Take a trawl of the internet and the majority of menu typos involve a menu that has been translated by a non-native speaker. For example in Chinese take-away menus you often see crap instead of crab. Now come on guys, that’s easily done and I suppose it appeals to those with a schoolboy sense of humour (ok, that’s most of us then), but a quick proofread would have caught that one. It’s hard enough to start and run a business, but to contend with a language you’re not fluent in is no laughing matter… how many English speakers can write in Cantonese?
But it’s not always the non-native speakers that have a hard time with their menus. And it’s not just the cheaper end of the market; more upmarket menus contain typos too. It can get so bad that I’ve even been known to sit on my hands in a café to stop myself getting my ever-present red pen out of my handbag to correct the mistake. People, sometimes it’s tough being an editor and proofreader.

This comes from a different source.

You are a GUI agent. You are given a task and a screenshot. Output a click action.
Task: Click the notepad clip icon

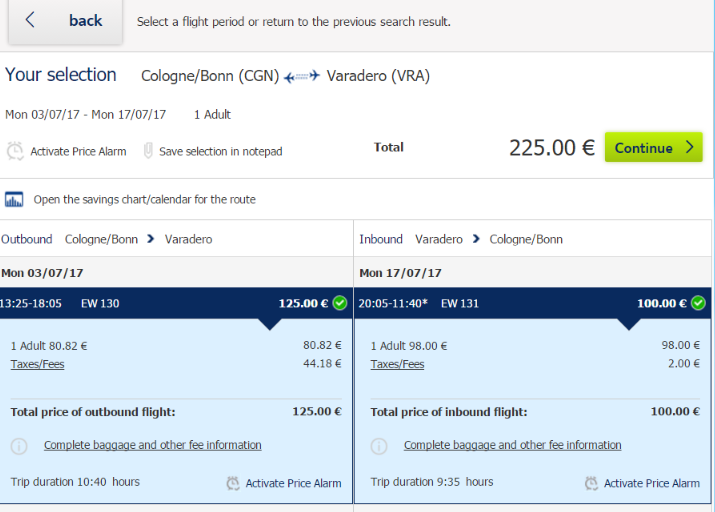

I often wonder why, when a company puts so much effort into other parts of their business, they totally overlook the publications. A menu is often the first port of call for customers if you run a take-away business…why risk people being put off by your scary “hand and cheese” sandwiches? If your menu is less than perfect what will people think your food is like? Yes, your mind is elsewhere, you type up a menu and send it off to get printed while you are worrying about whether your tables are the right size or if the mega-expensive kitchen equipment is right for you…but once it’s printed it’s expensive to get put right. Typos are easy to miss, not everyone is comfortable around words and just because you can whip up a fantastic croquembouche it doesn’t mean you know how to spell it. A proofread is not expensive, will make sure that you set the right tone and ensure your customers are visiting you for all the right reasons.
wasting time researching, I even came across a geek mom blog article on Wired that came to the conclusion that no menu is without a typo! Go and have a read if you have another few minutes of your coffee break.
Next time you are at a café or restaurant have a game of spot the typo… hopefully you won’t find one, but it’s fun searching while you wait for the coffee.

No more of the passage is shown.